RSD Monster


The Ducati Monster since its presentation in 1993 has been one of the bikes that has most inspired customizers in wanting to modify it, even if the elements that make it up are really minimal. Everyone wanted to make a contribution to building a two-wheeled motorcycle.
Even the customer who turned to Roland Sands to modify his 2019 Monster 1200, wanted something more personal but that did not lose those handling qualities typical of this model.

The mods started in the RSD fab lab by removing the cast aluminum stock subframe and replacing it with a handbuilt chromoly steel tube trellis version and handmade aluminum tail section. Fabricator Aaron boss trimmed the stock fuel tank to align with the seat line while also removing electronics from under the seat to allow the subframe to breathe and expose the Ohlins shock. A Royal Enfield GT650 front fender fit the bill for some retro styling and was fitted to the front fork with some custom fabricated mounts. Saddlemen knocked out the custom leather and Alcantara synthetic suede covered seat. Stock timing belt covers got put under the knife to pocket them out and expose the internal belts and gears.

The stock headlight was replaced with a round Ducati Sport Classic unit with LED replacement internals from Revival Cycles and RSD turn signals. Ohlins forks were removed and re-coated in a slick black anodize and a GP Suspension cartridge kit was installed and they were remounted to the machine using a CNC Racing billet triple clamp and Speedymoto tapered steering bearings. 

Pro Taper handlebars, Renthal roadrace grips and CRG bar end mirrors, ASV folding levers, AEM Factory integrated titanium fluid reservoirs keep the ergonomics tidy in the cockpit. Ducabike billet rearset foot controls dialed in the foot position. Spoked 17” wheels came from Kineo via Brock’s Performance and were custom built in black and stainless steel and wrapped in Dunlop Q4 tires.

 Wheels are held securely in place with Aella titanium axle nuts and rear taper cone setup. Superlite 520 chain conversion with billet quickchange sprocket carrier, polyurethane cush drive upgrade with titanium hardware and DID chain help to get this machine moving a bit quicker. Crash protection is covered with Aella frame sliders, axle sliders and water pump cover. All of the gold anodizing throughout the bike was handled by RSD by first stripping all of the red anodize, from the production aftermarket parts, then re-dipped all together in a bath of gold so they came out matching. The devil is in the details and the more you look at this bike, the more of both that you will find.

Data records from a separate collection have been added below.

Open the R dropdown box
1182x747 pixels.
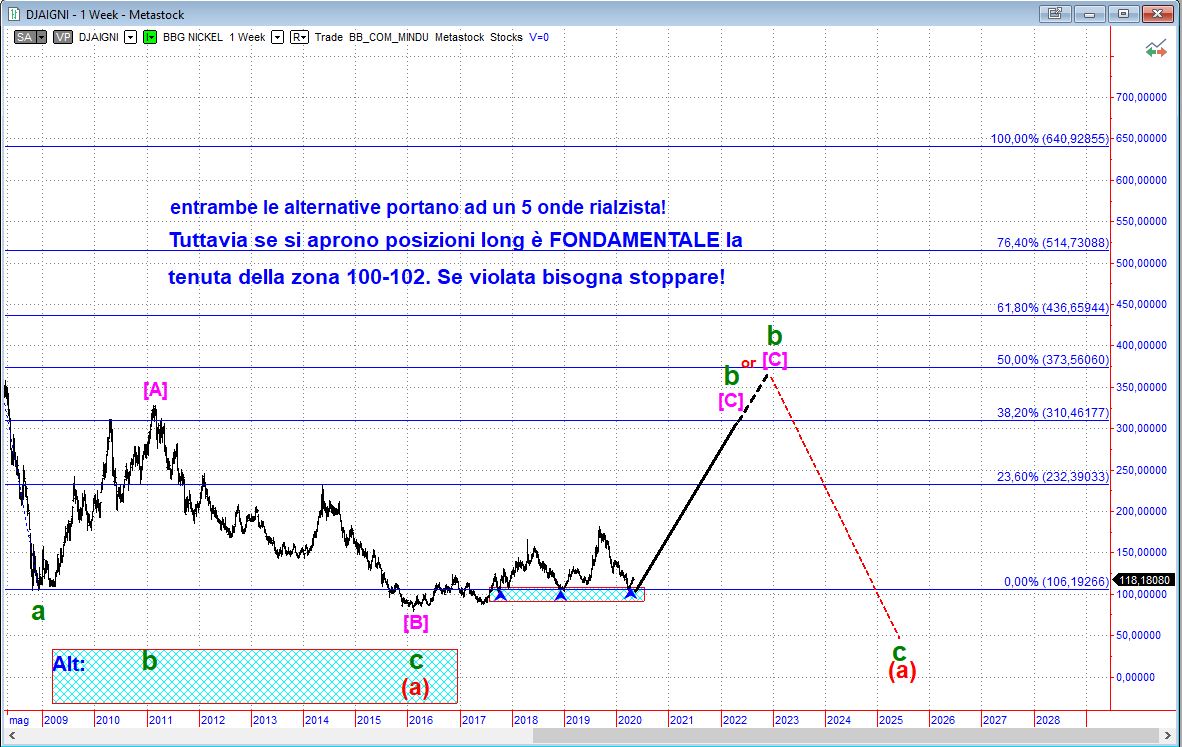[x=299, y=37]
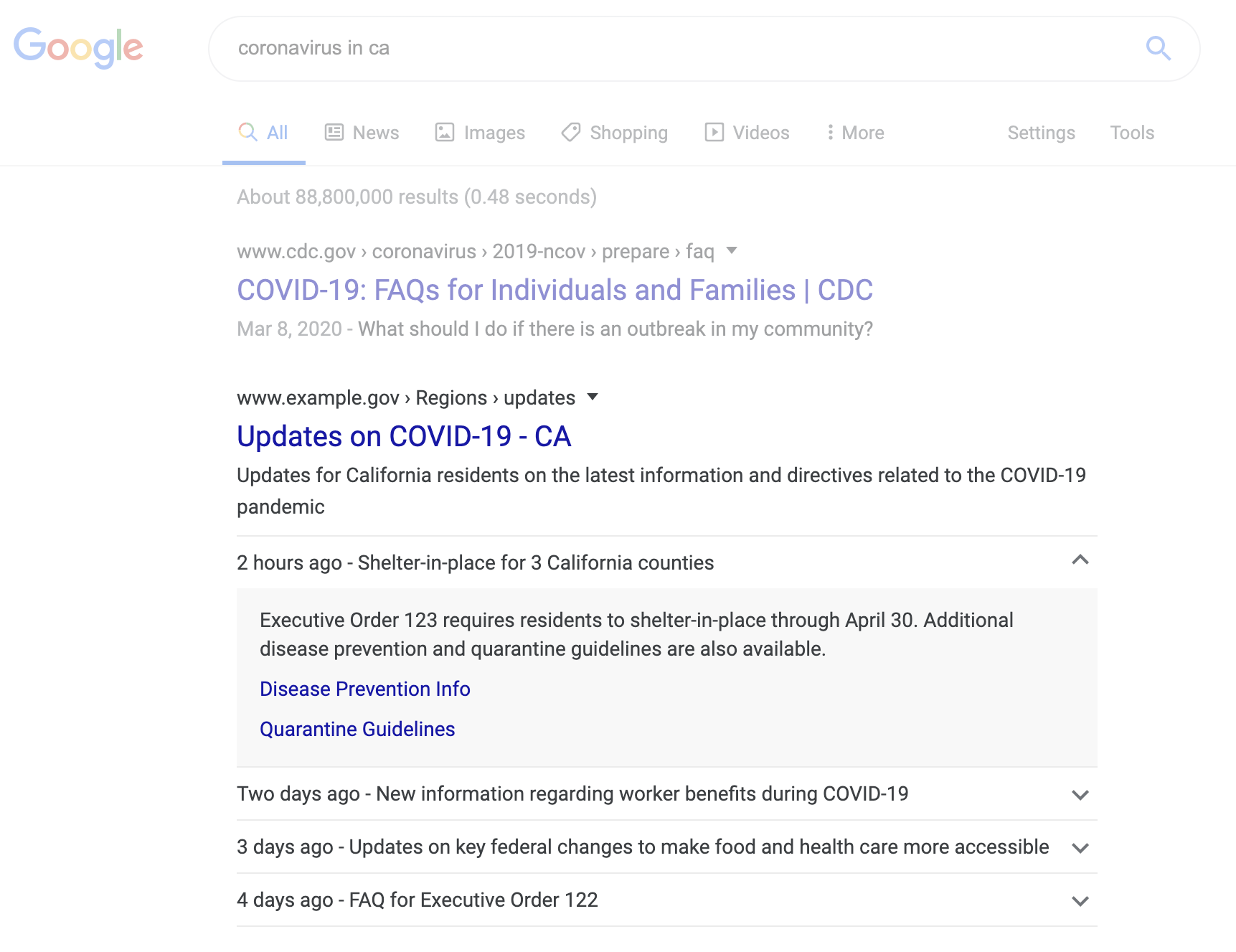Open the CDC breadcrumb dropdown arrow
Viewport: 1236px width, 952px height.
tap(731, 251)
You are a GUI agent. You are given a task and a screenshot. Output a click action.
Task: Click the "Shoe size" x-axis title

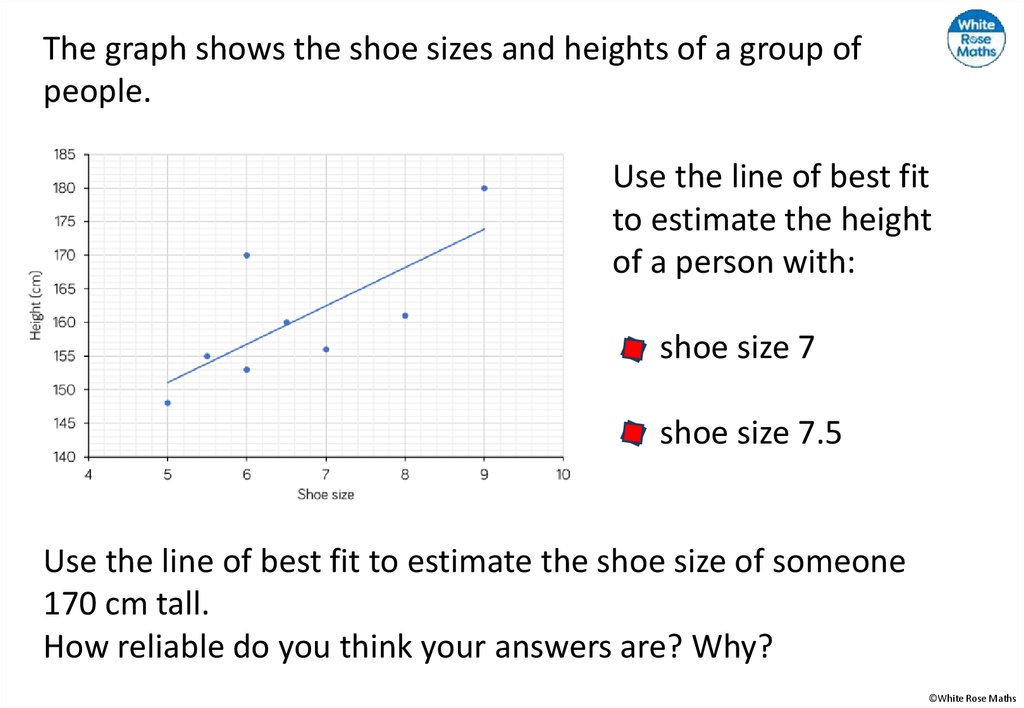(x=325, y=494)
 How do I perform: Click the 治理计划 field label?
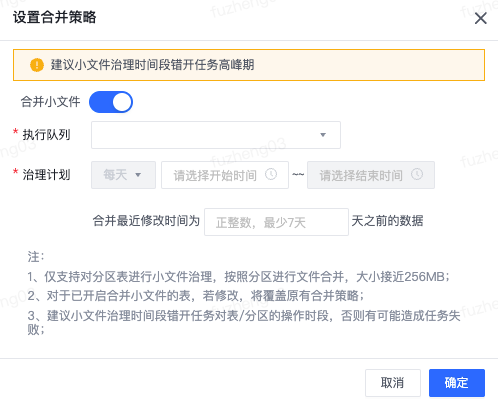point(46,175)
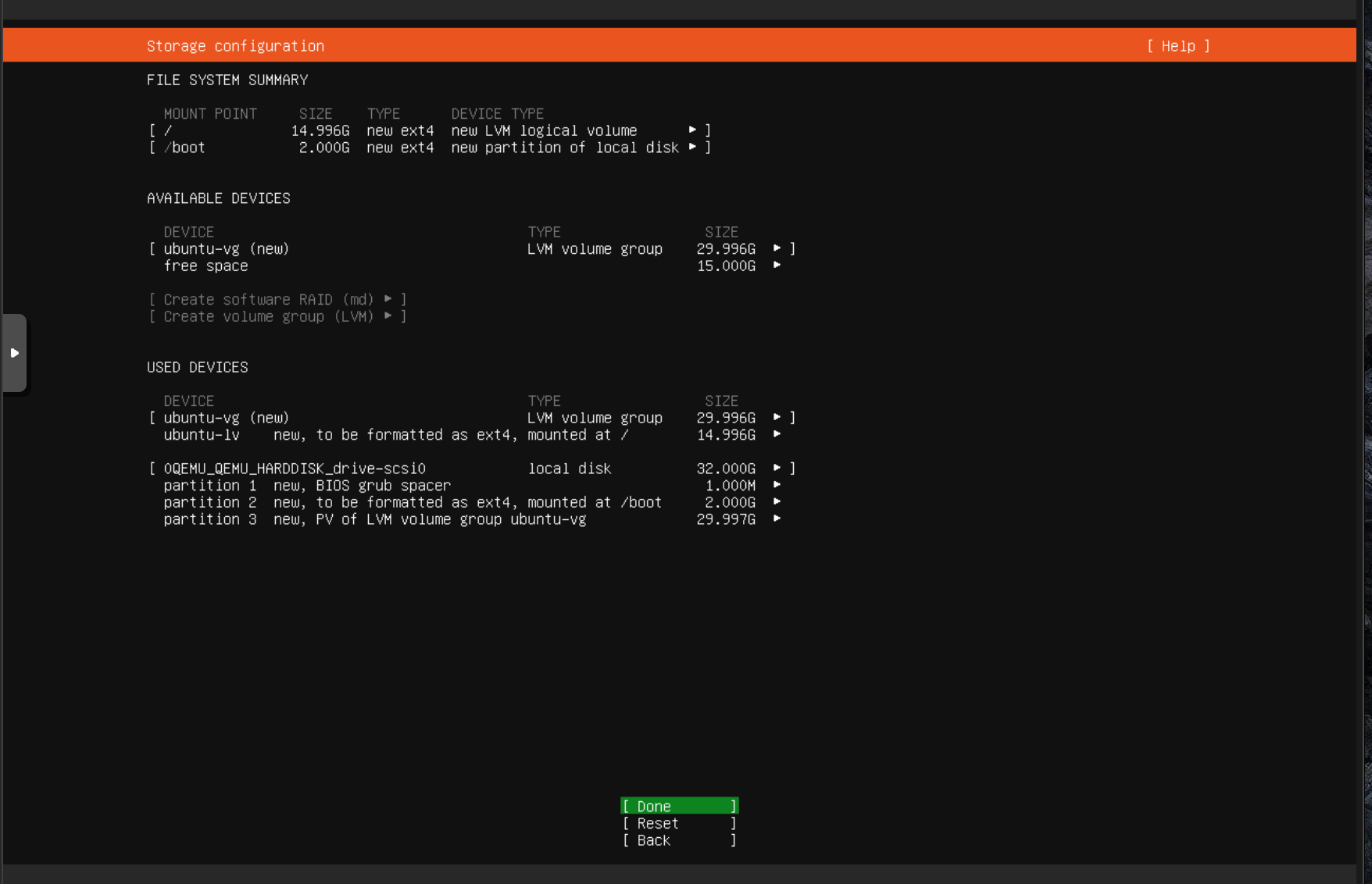
Task: Select the Back button
Action: click(x=678, y=840)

Performance upgrades were kept to a minimum but we made sure to do enough to wake up the beast within. Zard made a custom Titanium 2-1-2 exhaust system and shipped it over fresh off the work bench in Italy. Boulder Motorsports reflashed the stock ECU to match the timing and fueling with the less restrictive exhaust system. STM Evo GP dry clutch conversion brings back some of the signature Ducati rattle and performance from the past. Engine was topped off with Motul 300V racing oil to keep it protected at full song while flying down the highway.  

We started by replacing the stock subframe with a hand fabricated tubular unit and relocated the items under the seat. We wanted to lighten up the design so showing a little air through the bike was a focus and the new subframe helped with that. Next up we built a new tail section with a little tracker inspiration and trimmed and modified the fuel tank to show off the opened up belt covers of the Desmo valve train. 

This bike is about exposing parts rather than covering them up and doing all that we can to show off that beautiful motor. The front headlight was pulled off the shelf at Revival cycles who’ve made a great little led bulb that looks classic yet lights up the highway. Next up is a full titanium exhaust, dry clutch and a number of other goodies we’ve sourced from the Italian Ducati Mafia as well as a crazy set of black on black spoke wheels to continue the classic direction of the bike.